Requirement: Reproduce word for word, from the entries below, the line with "This screenshot has height=306, width=478.", the line with "View the Commits page", and every line between them, and nothing more.

Records for the exercise:
--- --- ---

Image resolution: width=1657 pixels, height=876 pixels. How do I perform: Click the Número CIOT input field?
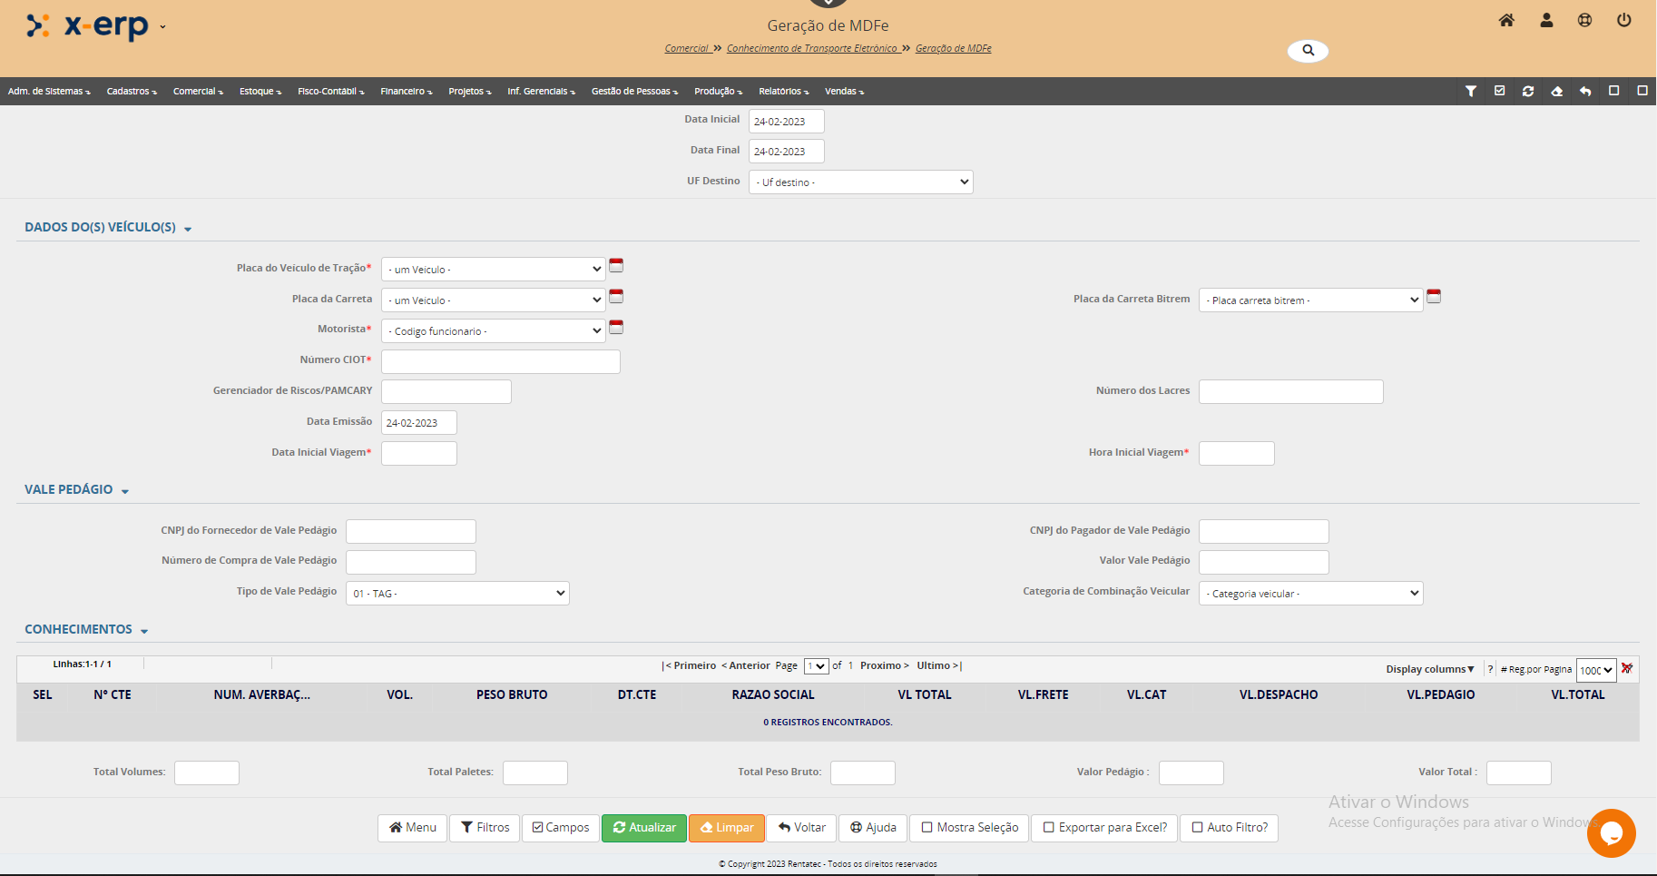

--- --- ---

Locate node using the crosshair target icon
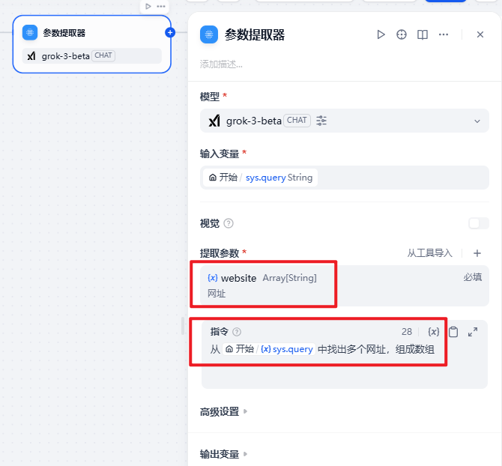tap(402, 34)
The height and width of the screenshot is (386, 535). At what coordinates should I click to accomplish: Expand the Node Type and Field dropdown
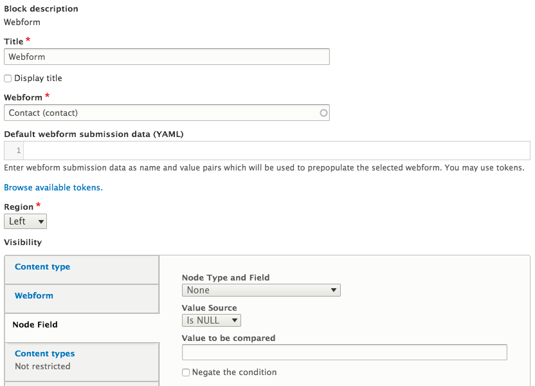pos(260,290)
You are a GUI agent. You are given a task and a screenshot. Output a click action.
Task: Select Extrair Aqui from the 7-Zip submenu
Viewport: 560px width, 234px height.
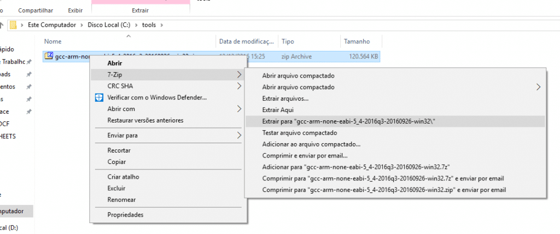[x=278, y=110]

--- --- ---

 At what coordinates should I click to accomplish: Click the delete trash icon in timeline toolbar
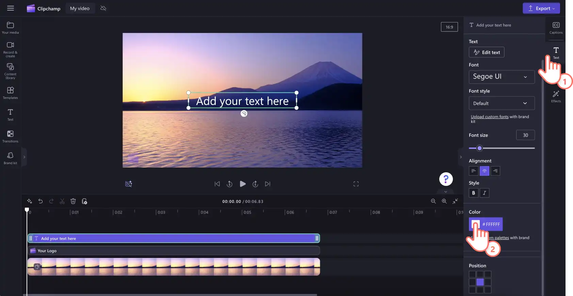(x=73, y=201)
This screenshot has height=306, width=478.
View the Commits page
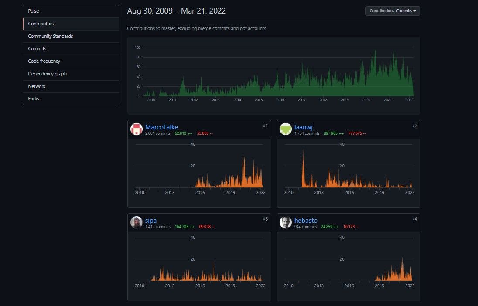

--- --- ---

Reply:
This screenshot has height=306, width=478.
View the Commits page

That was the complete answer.